— start of DATA FOR THE TASK —

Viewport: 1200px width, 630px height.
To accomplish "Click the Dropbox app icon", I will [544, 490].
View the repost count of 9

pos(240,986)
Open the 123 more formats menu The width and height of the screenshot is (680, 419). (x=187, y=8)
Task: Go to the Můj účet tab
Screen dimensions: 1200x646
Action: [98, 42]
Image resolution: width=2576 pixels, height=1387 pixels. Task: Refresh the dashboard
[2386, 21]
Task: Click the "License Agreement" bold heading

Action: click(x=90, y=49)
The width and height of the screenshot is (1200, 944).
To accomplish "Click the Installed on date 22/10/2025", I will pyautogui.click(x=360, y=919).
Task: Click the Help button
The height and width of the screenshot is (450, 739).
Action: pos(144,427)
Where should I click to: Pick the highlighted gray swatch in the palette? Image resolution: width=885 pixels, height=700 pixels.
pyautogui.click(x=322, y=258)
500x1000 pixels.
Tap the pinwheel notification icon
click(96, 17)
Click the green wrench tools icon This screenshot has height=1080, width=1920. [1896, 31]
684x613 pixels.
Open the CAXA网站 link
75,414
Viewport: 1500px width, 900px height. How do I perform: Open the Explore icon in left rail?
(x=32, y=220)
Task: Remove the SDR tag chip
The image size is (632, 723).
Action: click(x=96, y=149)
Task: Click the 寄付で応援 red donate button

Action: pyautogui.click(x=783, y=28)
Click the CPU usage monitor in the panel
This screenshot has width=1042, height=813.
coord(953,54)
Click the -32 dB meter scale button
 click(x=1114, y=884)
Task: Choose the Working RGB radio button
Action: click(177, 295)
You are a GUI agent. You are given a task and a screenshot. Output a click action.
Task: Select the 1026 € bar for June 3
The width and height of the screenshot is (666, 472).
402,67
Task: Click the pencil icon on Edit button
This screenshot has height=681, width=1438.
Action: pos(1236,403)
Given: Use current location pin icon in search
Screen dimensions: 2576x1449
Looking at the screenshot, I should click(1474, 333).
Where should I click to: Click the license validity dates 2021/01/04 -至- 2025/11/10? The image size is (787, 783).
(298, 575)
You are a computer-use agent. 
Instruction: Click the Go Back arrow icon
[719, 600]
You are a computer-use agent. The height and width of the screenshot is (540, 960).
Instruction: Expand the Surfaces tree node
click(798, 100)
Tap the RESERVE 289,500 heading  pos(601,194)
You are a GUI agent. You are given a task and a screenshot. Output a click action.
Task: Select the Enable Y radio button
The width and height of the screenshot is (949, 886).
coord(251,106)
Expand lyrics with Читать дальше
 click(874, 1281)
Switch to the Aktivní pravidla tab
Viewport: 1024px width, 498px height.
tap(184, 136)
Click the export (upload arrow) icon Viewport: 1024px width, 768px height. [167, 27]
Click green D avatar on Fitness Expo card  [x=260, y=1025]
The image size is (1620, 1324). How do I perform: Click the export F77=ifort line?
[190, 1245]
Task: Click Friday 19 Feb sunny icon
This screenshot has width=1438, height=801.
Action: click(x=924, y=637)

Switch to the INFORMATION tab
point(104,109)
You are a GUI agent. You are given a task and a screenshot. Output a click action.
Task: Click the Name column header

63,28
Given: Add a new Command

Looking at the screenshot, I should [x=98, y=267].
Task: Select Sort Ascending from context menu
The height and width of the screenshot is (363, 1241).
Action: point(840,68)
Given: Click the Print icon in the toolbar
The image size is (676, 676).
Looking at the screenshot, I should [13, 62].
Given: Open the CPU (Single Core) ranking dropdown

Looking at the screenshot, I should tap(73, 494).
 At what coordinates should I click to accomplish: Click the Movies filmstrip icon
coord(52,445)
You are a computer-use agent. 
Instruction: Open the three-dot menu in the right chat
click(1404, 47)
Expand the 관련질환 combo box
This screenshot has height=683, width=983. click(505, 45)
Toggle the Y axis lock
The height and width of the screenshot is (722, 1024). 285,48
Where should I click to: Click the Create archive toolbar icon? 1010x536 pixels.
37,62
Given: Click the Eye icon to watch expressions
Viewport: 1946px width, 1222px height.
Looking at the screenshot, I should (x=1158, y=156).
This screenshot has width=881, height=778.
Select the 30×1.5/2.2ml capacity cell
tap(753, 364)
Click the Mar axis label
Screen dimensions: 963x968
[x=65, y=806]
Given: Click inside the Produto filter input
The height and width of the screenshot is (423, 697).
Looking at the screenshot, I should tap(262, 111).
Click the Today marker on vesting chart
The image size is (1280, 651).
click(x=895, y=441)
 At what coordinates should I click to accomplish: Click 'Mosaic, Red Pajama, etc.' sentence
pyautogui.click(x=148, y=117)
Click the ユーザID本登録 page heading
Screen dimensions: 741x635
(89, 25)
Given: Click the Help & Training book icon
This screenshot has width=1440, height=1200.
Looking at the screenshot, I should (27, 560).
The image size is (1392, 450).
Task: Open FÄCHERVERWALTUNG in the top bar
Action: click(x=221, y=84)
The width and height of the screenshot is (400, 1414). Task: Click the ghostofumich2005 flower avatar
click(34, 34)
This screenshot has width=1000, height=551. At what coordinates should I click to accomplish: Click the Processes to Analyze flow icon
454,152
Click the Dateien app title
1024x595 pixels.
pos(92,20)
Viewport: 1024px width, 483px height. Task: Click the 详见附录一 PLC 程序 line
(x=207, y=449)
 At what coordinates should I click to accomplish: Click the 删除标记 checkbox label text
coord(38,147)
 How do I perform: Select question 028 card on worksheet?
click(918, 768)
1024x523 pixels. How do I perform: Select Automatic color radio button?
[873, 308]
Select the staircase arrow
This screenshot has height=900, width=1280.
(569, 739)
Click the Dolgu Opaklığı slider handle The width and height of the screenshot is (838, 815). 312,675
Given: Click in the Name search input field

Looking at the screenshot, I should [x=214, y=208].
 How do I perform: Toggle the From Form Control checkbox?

— end of DATA FOR THE TASK —

_TASK TO COMPLETE_.
Swap "icon" for "symbol" in everything from the line containing "Click the export (upload" down to the line containing "Looking at the screenshot, I should [x=98, y=267].", and give back only those lines with nothing else changed.

_WORKED SOLUTION_.
Click the export (upload arrow) symbol Viewport: 1024px width, 768px height. [167, 27]
Click green D avatar on Fitness Expo card  [x=260, y=1025]
The image size is (1620, 1324). How do I perform: Click the export F77=ifort line?
[190, 1245]
Task: Click Friday 19 Feb sunny symbol
This screenshot has width=1438, height=801.
Action: click(x=924, y=637)

Switch to the INFORMATION tab
point(104,109)
You are a GUI agent. You are given a task and a screenshot. Output a click action.
Task: Click the Name column header

63,28
Given: Add a new Command

Looking at the screenshot, I should [x=98, y=267].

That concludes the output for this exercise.